Home Stories Poems Site Reviews Writing Tips Charlie Fish
FICTION on the WEB short stories by Charlie Fish

The Raccoon
by Bill Monks

View or add comments on this story

I threw my bag on the rack above the seat and introduced myself to a well dressed stranger. It was to be a seven-hour trip and there was no point in not being sociable.

"Bill Kias, heading up to New York." I offered my hand as I took my seat.

"Jack Funz from Alexandria."

We sat quietly for a moment.

"Bill Kias, you say you're on your way to Quantico?"

"Yep, my son is a instructor at the FBI Academy, Where did you say you were bound for Jack, Alexandria? I hear that's a big steel town now."

"That's right. I'm with American Steel. I'm just coming back from Hamburg. I was over there trying to convince the Germans to let us erect an A.S. plant there."

"Do you speak the language, Gad, you couldn't look more Nordic."

My seat companion had blond hair and the bluest eyes. He had the most beautiful eyes I had ever seen. They were actually sky blue, very light. A very handsome chap, he looked like the type that Hitler thought of as supermen.

"No way, I'm third generation American, my great grandparents came from Milan. The original name is Funziano. There is a lot of blond Italians in northern Italy. Me I'm from south Philly.

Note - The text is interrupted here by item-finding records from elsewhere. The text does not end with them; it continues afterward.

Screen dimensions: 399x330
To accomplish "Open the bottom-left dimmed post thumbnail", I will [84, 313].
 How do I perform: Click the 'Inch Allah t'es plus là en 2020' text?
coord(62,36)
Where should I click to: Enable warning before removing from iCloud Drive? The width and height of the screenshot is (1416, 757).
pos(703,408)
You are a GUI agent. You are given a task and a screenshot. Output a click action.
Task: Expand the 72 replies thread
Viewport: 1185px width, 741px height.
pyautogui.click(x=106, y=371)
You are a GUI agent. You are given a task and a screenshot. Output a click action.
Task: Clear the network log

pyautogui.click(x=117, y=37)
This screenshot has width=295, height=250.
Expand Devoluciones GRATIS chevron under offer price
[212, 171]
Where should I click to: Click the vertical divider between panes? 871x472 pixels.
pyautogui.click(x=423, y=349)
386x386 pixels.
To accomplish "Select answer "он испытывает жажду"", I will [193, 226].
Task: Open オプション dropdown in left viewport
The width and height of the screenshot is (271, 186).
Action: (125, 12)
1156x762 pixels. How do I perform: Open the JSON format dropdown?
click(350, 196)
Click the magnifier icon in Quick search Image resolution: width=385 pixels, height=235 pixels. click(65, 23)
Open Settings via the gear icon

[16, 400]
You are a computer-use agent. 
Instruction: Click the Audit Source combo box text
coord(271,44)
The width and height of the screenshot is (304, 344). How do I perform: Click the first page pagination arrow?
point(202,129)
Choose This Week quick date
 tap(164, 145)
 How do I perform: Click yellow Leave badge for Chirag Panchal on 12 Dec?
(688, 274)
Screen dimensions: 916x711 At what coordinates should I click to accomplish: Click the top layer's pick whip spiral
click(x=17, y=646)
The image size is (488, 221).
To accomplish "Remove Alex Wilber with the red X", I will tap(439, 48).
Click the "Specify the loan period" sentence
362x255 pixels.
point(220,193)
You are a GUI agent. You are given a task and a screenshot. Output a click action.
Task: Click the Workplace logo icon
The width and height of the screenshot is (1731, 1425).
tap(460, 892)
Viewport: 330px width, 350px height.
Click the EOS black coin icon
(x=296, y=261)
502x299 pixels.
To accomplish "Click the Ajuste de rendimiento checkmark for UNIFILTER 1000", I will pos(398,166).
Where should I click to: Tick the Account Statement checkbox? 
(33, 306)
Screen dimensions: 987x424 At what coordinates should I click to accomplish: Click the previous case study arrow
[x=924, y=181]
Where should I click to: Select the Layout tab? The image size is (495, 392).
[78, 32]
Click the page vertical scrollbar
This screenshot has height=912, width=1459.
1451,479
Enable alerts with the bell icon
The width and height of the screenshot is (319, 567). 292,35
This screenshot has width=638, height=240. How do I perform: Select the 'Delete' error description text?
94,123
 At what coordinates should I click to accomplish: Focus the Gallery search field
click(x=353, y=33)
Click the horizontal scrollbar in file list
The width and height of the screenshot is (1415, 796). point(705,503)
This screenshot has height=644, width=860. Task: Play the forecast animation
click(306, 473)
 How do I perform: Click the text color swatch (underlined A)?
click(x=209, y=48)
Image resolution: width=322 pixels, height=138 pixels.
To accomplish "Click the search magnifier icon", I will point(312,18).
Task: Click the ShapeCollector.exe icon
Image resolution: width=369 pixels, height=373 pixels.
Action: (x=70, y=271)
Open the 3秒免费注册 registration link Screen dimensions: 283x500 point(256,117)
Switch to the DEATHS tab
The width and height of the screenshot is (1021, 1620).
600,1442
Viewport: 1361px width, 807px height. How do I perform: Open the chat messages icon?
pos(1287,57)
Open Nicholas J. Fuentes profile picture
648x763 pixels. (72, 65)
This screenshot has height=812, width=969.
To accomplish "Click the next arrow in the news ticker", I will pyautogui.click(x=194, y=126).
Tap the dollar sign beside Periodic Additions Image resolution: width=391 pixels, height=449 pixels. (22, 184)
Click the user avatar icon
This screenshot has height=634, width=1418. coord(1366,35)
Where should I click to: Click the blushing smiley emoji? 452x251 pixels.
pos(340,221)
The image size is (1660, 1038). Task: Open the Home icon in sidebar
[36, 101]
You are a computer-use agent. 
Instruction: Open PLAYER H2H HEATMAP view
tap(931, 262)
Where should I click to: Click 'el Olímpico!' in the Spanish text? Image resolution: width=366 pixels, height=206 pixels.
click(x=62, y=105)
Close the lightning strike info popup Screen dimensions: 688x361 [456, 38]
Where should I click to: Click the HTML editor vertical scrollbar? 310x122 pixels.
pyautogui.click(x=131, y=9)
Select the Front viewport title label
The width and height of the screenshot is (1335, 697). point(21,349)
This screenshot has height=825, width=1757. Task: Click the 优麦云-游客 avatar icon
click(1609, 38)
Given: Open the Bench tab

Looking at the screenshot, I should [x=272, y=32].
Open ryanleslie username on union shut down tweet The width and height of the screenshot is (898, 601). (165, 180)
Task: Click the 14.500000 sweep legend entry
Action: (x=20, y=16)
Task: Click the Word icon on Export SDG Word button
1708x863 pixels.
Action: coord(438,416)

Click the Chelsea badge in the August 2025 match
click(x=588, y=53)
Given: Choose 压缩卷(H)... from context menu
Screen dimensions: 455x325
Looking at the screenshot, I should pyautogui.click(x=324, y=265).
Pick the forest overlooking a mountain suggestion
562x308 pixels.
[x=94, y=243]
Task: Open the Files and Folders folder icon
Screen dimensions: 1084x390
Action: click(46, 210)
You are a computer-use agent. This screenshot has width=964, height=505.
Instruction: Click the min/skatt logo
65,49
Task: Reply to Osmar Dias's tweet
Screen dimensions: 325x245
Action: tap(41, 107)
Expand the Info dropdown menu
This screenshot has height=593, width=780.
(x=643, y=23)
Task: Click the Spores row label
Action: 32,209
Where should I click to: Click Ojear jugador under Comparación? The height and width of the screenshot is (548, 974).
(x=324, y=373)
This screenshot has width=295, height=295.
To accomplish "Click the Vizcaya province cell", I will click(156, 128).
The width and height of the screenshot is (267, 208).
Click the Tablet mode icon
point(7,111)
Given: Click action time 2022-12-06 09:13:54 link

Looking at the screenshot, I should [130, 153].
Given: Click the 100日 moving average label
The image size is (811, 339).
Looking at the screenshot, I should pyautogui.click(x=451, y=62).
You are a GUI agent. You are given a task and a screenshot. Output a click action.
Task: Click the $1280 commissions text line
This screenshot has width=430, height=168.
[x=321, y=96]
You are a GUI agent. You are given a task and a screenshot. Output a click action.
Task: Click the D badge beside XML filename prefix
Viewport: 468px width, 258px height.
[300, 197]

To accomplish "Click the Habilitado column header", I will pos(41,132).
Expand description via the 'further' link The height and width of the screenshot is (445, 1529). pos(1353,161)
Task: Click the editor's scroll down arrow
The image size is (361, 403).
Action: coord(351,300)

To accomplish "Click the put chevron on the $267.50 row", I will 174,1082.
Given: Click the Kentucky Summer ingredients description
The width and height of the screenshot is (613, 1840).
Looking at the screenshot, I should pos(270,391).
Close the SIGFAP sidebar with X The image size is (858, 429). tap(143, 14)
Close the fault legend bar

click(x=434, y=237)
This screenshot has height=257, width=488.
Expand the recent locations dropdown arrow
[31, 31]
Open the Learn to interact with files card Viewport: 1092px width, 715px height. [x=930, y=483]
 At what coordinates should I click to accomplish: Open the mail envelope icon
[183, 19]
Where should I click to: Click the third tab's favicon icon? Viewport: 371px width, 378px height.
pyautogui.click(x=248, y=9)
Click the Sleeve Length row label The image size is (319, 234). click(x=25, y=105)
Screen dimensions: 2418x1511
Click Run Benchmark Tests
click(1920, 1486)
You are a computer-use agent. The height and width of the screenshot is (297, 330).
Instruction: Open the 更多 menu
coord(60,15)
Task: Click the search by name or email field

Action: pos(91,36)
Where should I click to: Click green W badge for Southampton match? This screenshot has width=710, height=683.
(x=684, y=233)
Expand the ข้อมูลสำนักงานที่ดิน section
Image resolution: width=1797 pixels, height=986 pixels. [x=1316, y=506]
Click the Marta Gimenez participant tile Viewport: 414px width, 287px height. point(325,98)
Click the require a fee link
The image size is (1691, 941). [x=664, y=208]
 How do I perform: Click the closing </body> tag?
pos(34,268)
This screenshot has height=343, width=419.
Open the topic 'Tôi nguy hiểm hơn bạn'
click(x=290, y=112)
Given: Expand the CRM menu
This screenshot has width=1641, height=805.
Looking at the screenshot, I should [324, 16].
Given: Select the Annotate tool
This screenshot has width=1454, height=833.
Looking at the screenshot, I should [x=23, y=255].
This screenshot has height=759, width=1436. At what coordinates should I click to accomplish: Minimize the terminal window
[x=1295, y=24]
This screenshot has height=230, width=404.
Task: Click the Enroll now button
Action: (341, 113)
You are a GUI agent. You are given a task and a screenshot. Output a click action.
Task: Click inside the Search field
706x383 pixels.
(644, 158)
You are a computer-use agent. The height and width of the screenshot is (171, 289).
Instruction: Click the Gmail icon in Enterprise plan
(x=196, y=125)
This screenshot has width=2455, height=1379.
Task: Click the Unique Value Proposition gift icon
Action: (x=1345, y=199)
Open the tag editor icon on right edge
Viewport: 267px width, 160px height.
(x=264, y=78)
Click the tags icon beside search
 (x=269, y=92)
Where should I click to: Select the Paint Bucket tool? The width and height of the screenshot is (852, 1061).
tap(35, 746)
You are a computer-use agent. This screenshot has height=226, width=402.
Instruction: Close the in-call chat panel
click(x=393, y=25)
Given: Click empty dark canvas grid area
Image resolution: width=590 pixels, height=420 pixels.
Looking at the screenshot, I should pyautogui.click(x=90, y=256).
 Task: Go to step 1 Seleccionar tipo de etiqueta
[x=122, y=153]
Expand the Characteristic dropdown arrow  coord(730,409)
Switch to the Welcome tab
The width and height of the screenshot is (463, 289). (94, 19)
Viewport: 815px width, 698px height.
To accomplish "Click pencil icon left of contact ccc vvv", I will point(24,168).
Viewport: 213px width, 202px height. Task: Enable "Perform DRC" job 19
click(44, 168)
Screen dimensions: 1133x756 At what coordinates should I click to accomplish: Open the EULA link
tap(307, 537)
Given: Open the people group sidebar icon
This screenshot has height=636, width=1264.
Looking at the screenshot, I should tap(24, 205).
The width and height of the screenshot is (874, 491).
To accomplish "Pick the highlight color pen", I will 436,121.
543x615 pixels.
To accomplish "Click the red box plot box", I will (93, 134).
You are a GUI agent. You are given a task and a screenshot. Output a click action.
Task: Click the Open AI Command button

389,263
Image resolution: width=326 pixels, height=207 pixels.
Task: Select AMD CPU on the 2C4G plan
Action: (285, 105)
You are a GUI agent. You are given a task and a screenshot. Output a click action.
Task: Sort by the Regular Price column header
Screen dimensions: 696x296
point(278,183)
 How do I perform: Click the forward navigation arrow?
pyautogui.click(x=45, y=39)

I grew up there. I left when I went to Villanova."

Dinner hour approaching, I suggested that we retire to the dining car and eat our way through Mississippi. At dinner we discovered that we both had a weakness for "Manhattans".

"I'll tell you something Bill, today most bartenders don't know how to make a good Manhattan. Where the hell is it going to end?"

"You know Jack, the hell with saving the Yellow Belly Sapsucker. Who is looking after the Manhattan?"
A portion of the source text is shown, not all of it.